-------- Exercise data

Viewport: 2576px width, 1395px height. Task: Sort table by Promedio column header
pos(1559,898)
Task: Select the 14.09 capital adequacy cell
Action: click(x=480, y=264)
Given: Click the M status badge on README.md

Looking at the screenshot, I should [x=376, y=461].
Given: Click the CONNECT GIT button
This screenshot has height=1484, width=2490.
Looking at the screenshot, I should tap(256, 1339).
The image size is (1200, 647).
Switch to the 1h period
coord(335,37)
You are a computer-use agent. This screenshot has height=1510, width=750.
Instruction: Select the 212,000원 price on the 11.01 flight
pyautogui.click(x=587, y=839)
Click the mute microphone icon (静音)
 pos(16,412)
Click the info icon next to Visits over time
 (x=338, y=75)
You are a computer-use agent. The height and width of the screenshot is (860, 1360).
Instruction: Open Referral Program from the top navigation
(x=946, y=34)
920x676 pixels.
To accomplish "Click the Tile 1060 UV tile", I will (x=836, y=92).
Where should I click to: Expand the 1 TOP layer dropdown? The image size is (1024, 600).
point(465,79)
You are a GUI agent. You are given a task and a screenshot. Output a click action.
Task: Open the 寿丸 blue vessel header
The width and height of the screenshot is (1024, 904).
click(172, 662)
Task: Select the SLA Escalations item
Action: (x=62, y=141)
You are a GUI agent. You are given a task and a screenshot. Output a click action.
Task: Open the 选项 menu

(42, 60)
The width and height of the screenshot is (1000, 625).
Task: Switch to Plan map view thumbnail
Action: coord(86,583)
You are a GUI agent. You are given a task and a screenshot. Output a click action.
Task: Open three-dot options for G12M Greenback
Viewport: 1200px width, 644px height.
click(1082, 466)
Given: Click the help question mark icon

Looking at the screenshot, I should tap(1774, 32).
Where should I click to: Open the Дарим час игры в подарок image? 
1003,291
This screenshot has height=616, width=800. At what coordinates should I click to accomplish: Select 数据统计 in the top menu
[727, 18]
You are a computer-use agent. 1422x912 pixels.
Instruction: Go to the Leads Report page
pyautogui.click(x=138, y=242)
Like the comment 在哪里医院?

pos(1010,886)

----------------

Task directions -
Return every one of the entries above, copied line for line without any change.

Task output -
Viewport: 2576px width, 1395px height. Task: Sort table by Promedio column header
pos(1559,898)
Task: Select the 14.09 capital adequacy cell
Action: click(x=480, y=264)
Given: Click the M status badge on README.md

Looking at the screenshot, I should [x=376, y=461].
Given: Click the CONNECT GIT button
This screenshot has height=1484, width=2490.
Looking at the screenshot, I should tap(256, 1339).
The image size is (1200, 647).
Switch to the 1h period
coord(335,37)
You are a computer-use agent. This screenshot has height=1510, width=750.
Instruction: Select the 212,000원 price on the 11.01 flight
pyautogui.click(x=587, y=839)
Click the mute microphone icon (静音)
 pos(16,412)
Click the info icon next to Visits over time
 (x=338, y=75)
You are a computer-use agent. The height and width of the screenshot is (860, 1360).
Instruction: Open Referral Program from the top navigation
(x=946, y=34)
920x676 pixels.
To accomplish "Click the Tile 1060 UV tile", I will (x=836, y=92).
Where should I click to: Expand the 1 TOP layer dropdown? The image size is (1024, 600).
point(465,79)
You are a GUI agent. You are given a task and a screenshot. Output a click action.
Task: Open the 寿丸 blue vessel header
The width and height of the screenshot is (1024, 904).
click(172, 662)
Task: Select the SLA Escalations item
Action: (x=62, y=141)
You are a GUI agent. You are given a task and a screenshot. Output a click action.
Task: Open the 选项 menu

(42, 60)
The width and height of the screenshot is (1000, 625).
Task: Switch to Plan map view thumbnail
Action: coord(86,583)
You are a GUI agent. You are given a task and a screenshot. Output a click action.
Task: Open three-dot options for G12M Greenback
Viewport: 1200px width, 644px height.
click(1082, 466)
Given: Click the help question mark icon

Looking at the screenshot, I should tap(1774, 32).
Where should I click to: Open the Дарим час игры в подарок image? 
1003,291
This screenshot has height=616, width=800. At what coordinates should I click to accomplish: Select 数据统计 in the top menu
[727, 18]
You are a computer-use agent. 1422x912 pixels.
Instruction: Go to the Leads Report page
pyautogui.click(x=138, y=242)
Like the comment 在哪里医院?

pos(1010,886)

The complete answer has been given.